Aku menguatkan diri, berusaha untuk tidak menangis. Itu juga salah satu petuah nenek yang kuingat. Musibah bisa datang dan pergi, tapi kesedihan yang diratapi hanya dengan tangisan adalah kesedihan yang tak bermartabat.

Begitulah kenangan tentang nenekku, sekaligus guru mengajiku. Menyisakan kekuatan-kekuatan yang aku juga tak mengerti berasal darimana. Tapi, tanpa bisa kujelaskan bagaimana, suara-suara nenek nampak nyata, wajahnya jelas terbayang, mengatakan petuah yang tepat sekali aku perlukan. Dia adalah nenek paling bijaksana yang beruntungnya aku miliki.

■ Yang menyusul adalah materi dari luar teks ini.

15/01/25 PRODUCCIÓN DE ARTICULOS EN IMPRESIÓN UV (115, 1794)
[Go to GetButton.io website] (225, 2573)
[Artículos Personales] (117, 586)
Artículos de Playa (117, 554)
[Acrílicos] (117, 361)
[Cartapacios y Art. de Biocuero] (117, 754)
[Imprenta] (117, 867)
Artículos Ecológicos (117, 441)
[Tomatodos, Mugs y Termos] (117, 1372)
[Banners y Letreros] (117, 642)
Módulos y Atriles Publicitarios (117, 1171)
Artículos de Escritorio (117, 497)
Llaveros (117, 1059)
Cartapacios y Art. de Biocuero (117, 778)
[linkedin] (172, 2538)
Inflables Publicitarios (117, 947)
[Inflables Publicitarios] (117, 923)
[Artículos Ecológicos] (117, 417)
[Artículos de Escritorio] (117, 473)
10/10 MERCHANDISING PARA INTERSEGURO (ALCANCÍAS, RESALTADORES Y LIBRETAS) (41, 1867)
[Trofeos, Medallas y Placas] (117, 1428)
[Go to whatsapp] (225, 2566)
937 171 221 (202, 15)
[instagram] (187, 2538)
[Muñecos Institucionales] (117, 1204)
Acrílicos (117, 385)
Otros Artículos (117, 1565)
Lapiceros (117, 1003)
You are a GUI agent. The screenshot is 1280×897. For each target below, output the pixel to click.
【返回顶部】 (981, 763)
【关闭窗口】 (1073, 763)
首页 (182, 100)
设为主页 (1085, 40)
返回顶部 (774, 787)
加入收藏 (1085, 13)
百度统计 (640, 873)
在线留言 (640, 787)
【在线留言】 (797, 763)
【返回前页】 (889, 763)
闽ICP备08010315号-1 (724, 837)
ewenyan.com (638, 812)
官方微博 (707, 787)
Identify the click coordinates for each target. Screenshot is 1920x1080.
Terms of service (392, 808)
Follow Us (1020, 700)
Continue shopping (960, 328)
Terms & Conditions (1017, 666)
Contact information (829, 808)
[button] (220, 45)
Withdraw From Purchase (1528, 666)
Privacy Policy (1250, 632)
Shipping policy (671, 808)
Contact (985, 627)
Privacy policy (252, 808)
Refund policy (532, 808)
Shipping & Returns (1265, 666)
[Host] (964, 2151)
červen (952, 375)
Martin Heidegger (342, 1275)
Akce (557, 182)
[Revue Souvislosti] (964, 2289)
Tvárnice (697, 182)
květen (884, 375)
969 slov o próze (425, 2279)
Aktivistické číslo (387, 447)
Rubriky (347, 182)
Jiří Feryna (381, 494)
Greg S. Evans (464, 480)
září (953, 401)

Dan, diantara seabreak petuah-petuah itu, ada satu yang paling aku kenang.

Ngger, mengalah itu bukan berarti kalah. Ngalah iku pusakane poro ksatrio.”

Nasehat itu pada awalnya tak pernah ku dengar. Maklumlah, anak kecil siapa pula yang suka mendengar nasehat. Begitu beranjak dewasapun, aku tumbuh menjadi pria keras kepala. Jangankan mengalah, menangpun tiada aku pernah puas.

Namun, selain karena nenek tak bosan-bosannya mengulang nasehat itu, kehidupan juga mengajariku sedikit demi sedikit tentang kesaktian petuah itu.

Pitak di kepalaku ini, yang tak tumbuh rambut sampai sekarang, ya akibat melanggar nasehat itu. Waktu kelas 4 SD aku nekat meninju muka seorang anak kelas 6 karena mengambil paksa bakwan milikku. Emosiku memuncak padahal aku masih punya uang jajan lebih. Tak pelak, kepalakupun bocor karena dia membalas dengan hantaman batu sebesar kepalan tangan.

Waktu SMP, kasus mirip terulang lagi. Aku dikeroyok anak-anak geng sekolah. Penyebabnya sederhana, aku tak terima di tekel dari belakang waktu pertandingan futsal. Aku balas menendang lawan mainku, Beni Esoknya, habislah aku dikeroyok Beni dan komplotannya. Akibatnya fatal, selain luka-luka lebam, ususku mengalami pendarahan. Untung masih bisa diobati setelah opname dua minggu di rumah sakit.

Menginjak dewasa, salah satunya karena trauma akibat kejadian di atas, pelan-pelan aku belajar menahan ego. Dan, kalian tahu, apa akibatnya?

Saat menjemput adikku dari Ponorogo pulang ke Jogja lewat Wonogiri, marahku sudah di ubun-ubun. Pasalnya, Toyota Avanzaku yang baru dua bulan keluar dealer, diserempet dan ditelikung sebuah Honda Jazz dari belakang. Mobilku sempat keluar jalan. Untungnya ada sedikit tanah lapang di sisi jalan. Aku lantas mencak-mencak, bernafsu mengejar mobil tadi lalu menghajarnya. Tapi Nenek memintaku istirahat sejenak, shalat dua rekaat mohon keselamatan di perjalanan. Akupun menurut.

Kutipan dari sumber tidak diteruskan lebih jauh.